** start The input **

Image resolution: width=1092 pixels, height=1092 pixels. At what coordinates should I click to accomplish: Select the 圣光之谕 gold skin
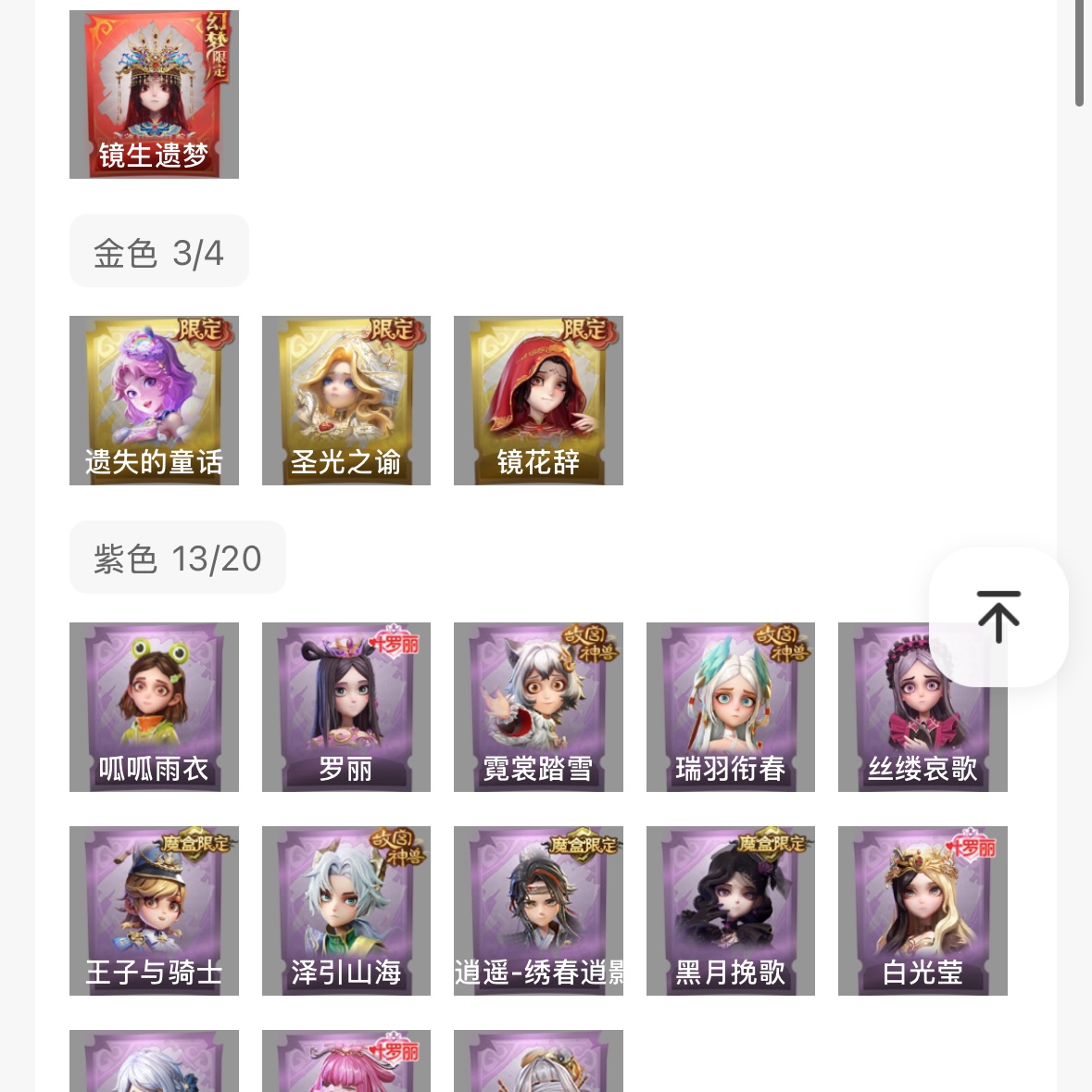pos(346,400)
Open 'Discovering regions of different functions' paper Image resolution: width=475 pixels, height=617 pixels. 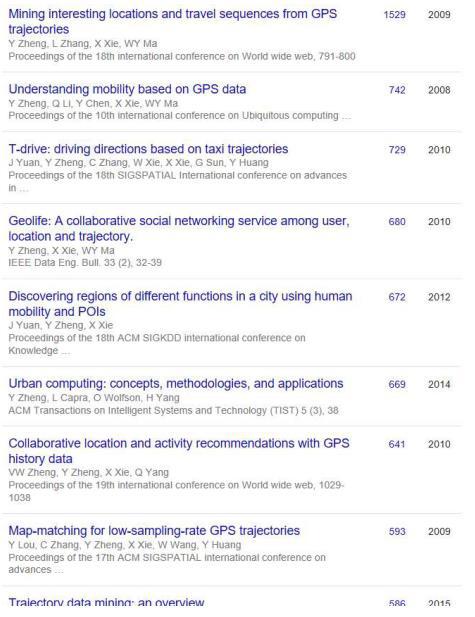[x=180, y=304]
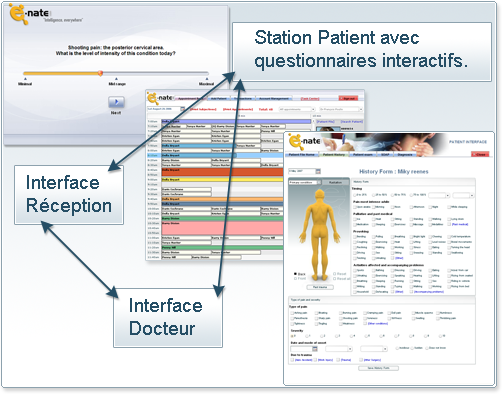Click the blue Next arrow button
This screenshot has width=502, height=402.
click(x=116, y=102)
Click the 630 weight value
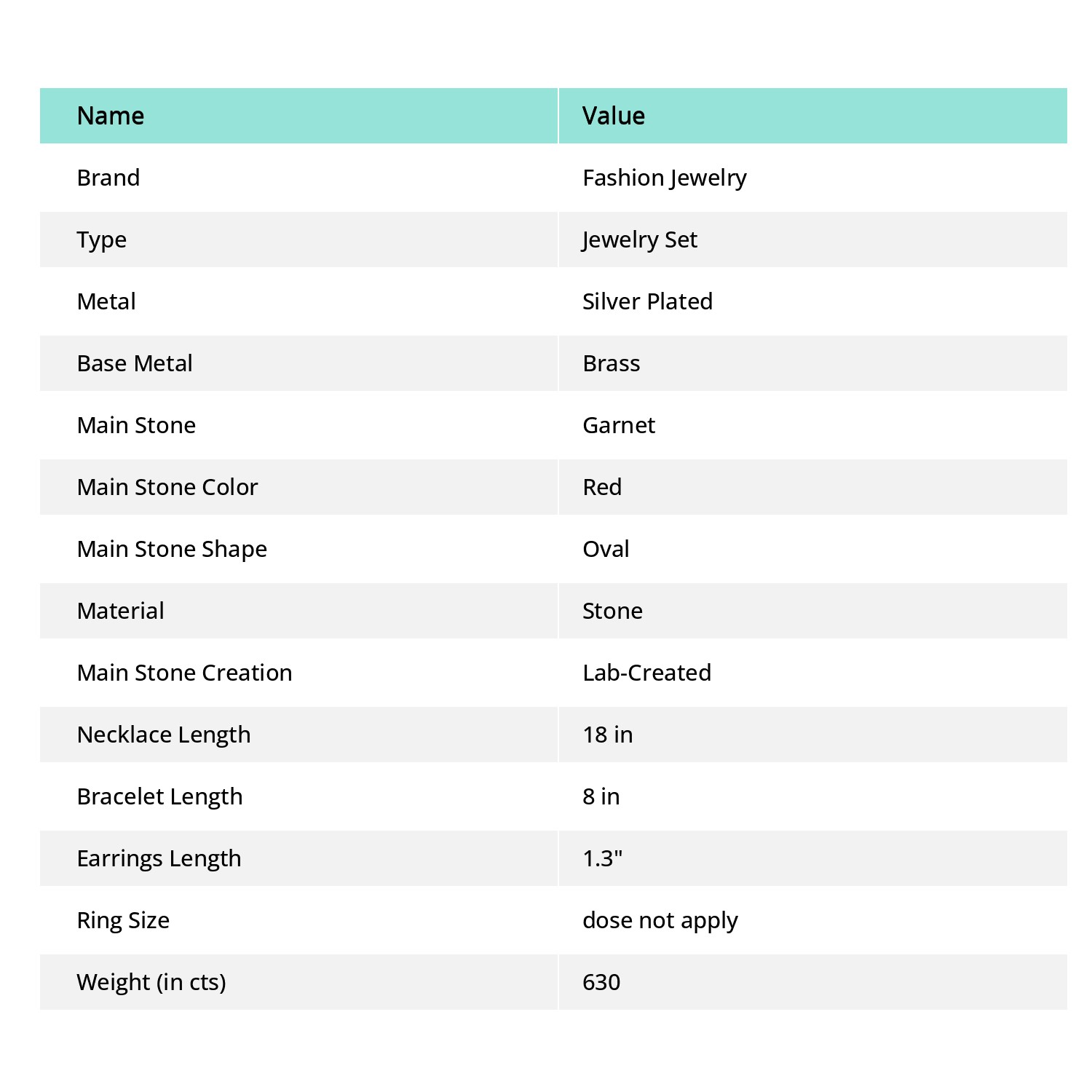Image resolution: width=1092 pixels, height=1092 pixels. (x=601, y=982)
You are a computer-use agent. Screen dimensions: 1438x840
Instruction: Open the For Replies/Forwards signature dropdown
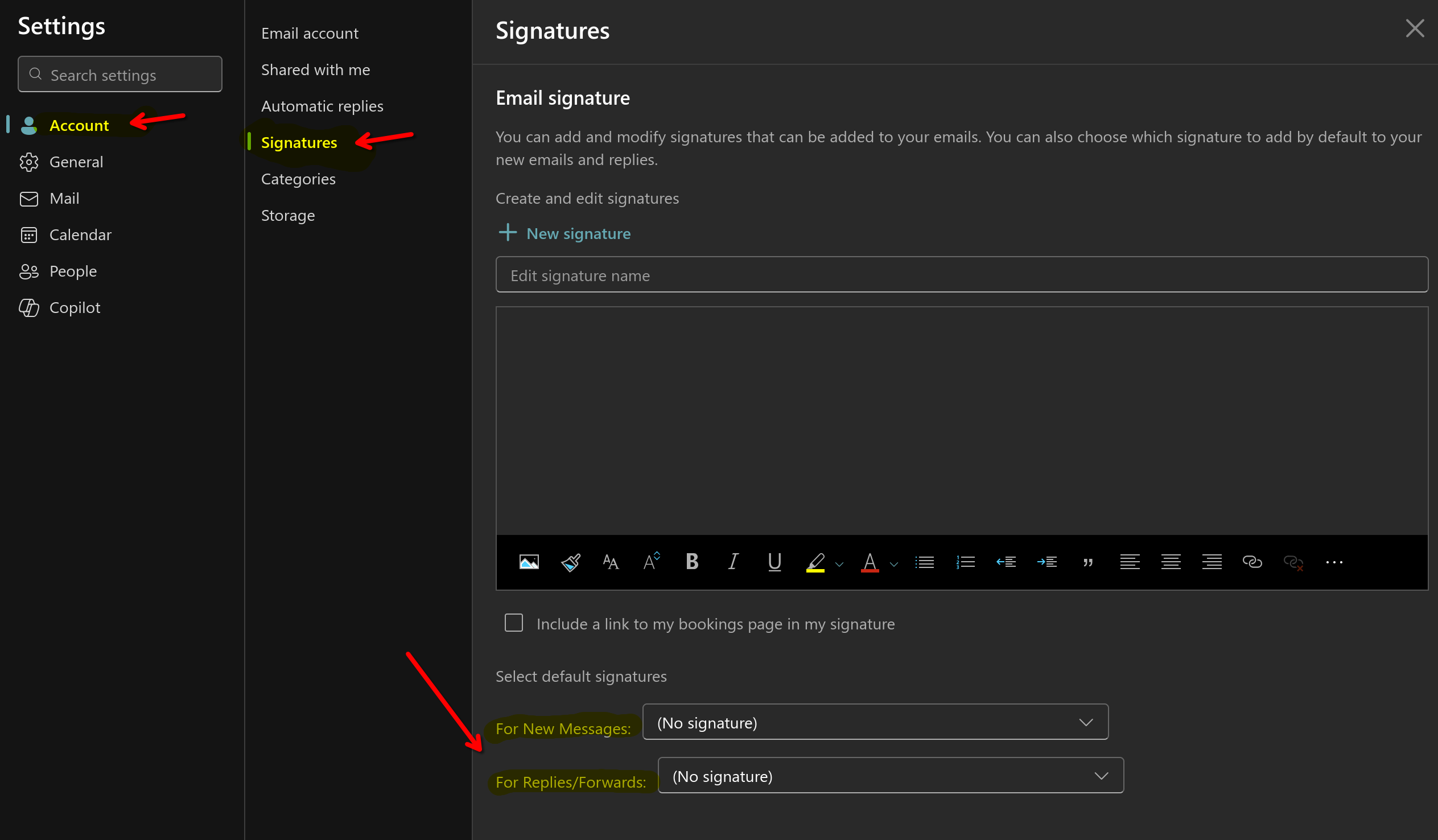(x=890, y=776)
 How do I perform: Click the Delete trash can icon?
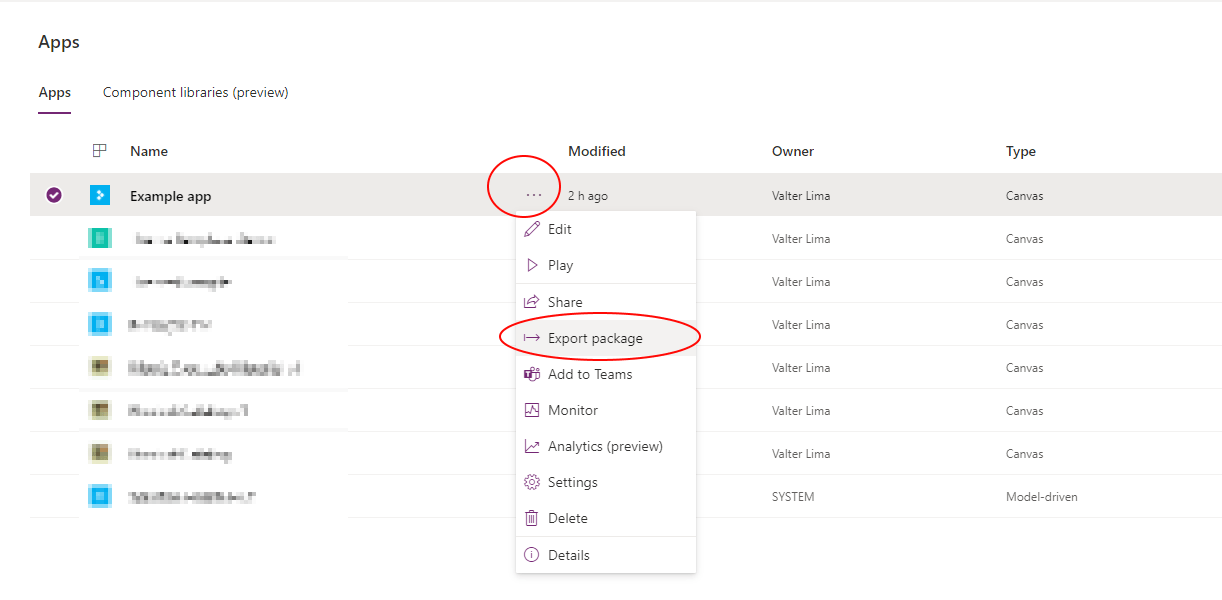coord(532,517)
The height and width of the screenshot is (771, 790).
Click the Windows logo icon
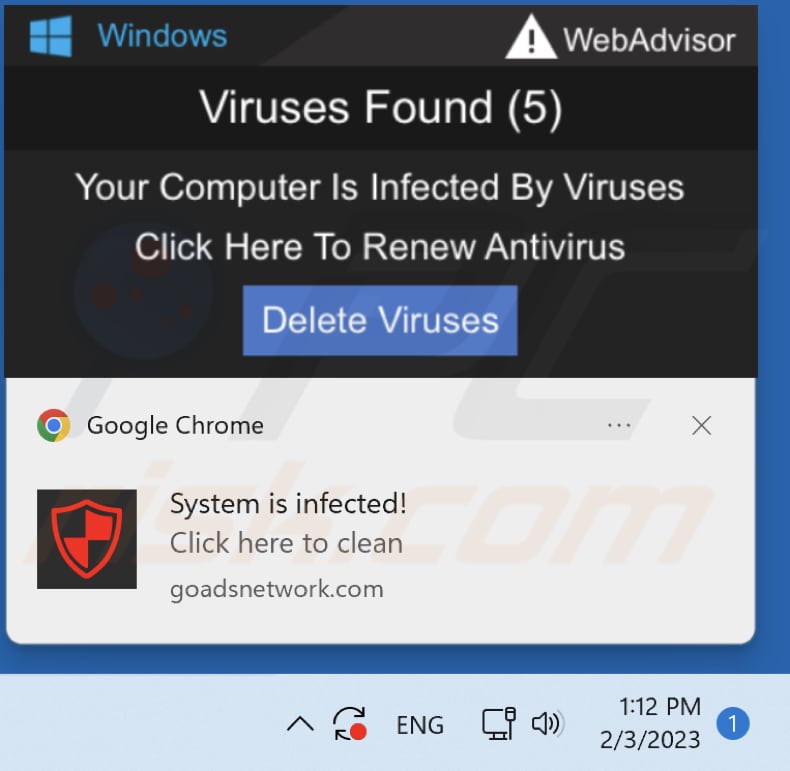click(51, 36)
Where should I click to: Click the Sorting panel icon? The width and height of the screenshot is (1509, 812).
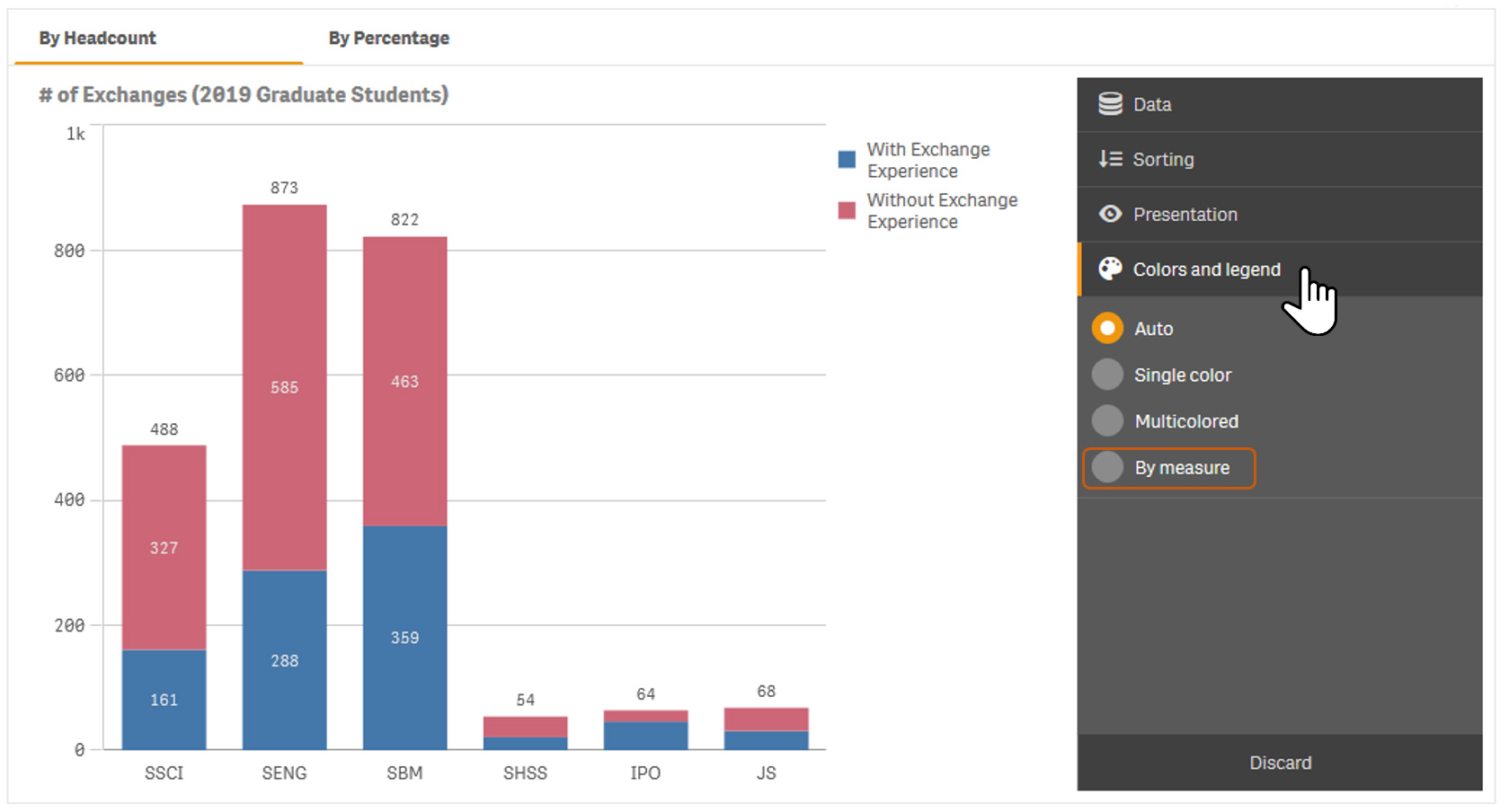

** end The input **

◆ Goal: Gather every line of the rows above that contains the word "icon" and copy each one in full.

◆ Task output:
 How do I perform: Click the Delete trash can icon?
Click the Windows logo icon
Where should I click to: Click the Sorting panel icon? The width and height of the screenshot is (1509, 812).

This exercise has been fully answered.